SU-E-J-40 Sunday 3:00PM - 6:00PM Room: Exhibit Hall

Purpose: To compare two protocols for head and neck immobilization device fabrication and simulation and their effect on daily setup deviation and intrafraction motion over the course of VMAT or static IMRT.

Methods: Fifteen post-surgical bilateral head and neck patients were immobilized with a custom-fit dental mold attached to a 5-point thermoplastic mask and treated with VMAT or IMRT. After fabrication of the immobilization device, which included 5-10 minutes for mask hardening, the patient either was scanned immediately without any positioning adjustments (N = 10), or got off of the simulation table for approximately 1 minute and was repositioned in treatment position prior to scanning (N = 5). Patients were localized using kV orthogonal imaging matching to overall bony anatomy for 30-35 fractions. Translational setup deviations were determined retrospectively by matching pre- and post-treatment kV orthogonal images to reference DRRs using bony anatomy near isocenter (typically C4) as well as gold fiducial markers embedded in the dental mold. Intrafraction motion was determined based on comparison of pre-treatment kV orthogonal images with post-treatment kV orthogonal images for each fraction. Margins were calculated using the pre- and post-treatment setup deviation data of each patient cohort.

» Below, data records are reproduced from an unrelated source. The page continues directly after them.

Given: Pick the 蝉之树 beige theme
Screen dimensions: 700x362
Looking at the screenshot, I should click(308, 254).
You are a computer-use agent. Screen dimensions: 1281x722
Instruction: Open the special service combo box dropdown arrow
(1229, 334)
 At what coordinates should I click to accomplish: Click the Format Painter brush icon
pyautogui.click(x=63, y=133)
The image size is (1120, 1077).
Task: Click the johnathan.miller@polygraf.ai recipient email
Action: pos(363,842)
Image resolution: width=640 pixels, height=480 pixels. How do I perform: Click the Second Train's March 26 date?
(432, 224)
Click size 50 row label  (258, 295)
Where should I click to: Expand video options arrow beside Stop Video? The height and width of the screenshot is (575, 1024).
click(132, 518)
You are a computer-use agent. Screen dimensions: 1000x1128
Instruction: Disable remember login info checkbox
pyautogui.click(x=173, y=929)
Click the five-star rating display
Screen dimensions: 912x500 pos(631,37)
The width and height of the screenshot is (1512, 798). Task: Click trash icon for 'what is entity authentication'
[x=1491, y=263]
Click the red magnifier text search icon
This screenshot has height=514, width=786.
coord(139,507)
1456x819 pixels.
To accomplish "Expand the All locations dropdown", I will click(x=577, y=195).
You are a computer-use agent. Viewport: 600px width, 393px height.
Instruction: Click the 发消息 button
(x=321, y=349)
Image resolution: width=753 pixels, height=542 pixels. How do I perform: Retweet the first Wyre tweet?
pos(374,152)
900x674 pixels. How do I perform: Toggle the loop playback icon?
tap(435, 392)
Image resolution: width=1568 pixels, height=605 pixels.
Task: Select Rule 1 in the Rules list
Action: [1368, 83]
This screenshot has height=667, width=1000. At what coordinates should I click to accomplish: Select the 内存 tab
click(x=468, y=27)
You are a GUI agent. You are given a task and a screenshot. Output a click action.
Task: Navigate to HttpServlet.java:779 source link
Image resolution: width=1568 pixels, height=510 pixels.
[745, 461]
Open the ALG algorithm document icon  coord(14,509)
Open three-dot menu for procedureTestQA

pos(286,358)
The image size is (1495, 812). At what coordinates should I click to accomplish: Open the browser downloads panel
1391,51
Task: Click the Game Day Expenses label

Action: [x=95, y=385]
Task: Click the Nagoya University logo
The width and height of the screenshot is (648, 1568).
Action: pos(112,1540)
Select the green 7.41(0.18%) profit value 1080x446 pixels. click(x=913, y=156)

Results: Treatment position repositioning prior to simulation scanning decreased the patient group mean intrafraction motion near the dental mold (P < 0.02) and near isocenter (P < 0.04), but did not statistically significantly change the group mean setup uncertainty.

Conclusion: Repositioning of the patient in treatment position prior to simulation reduced intrafraction motion, but did not affect patient setup uncertainty during head and neck treatment. These results indicate that on average repositioning the patient in treatment position decreases patient intrafraction motion over the course of treatment for post-surgical bilateral head and neck patients immobilized with dental molds attached to a thermoplastic mask.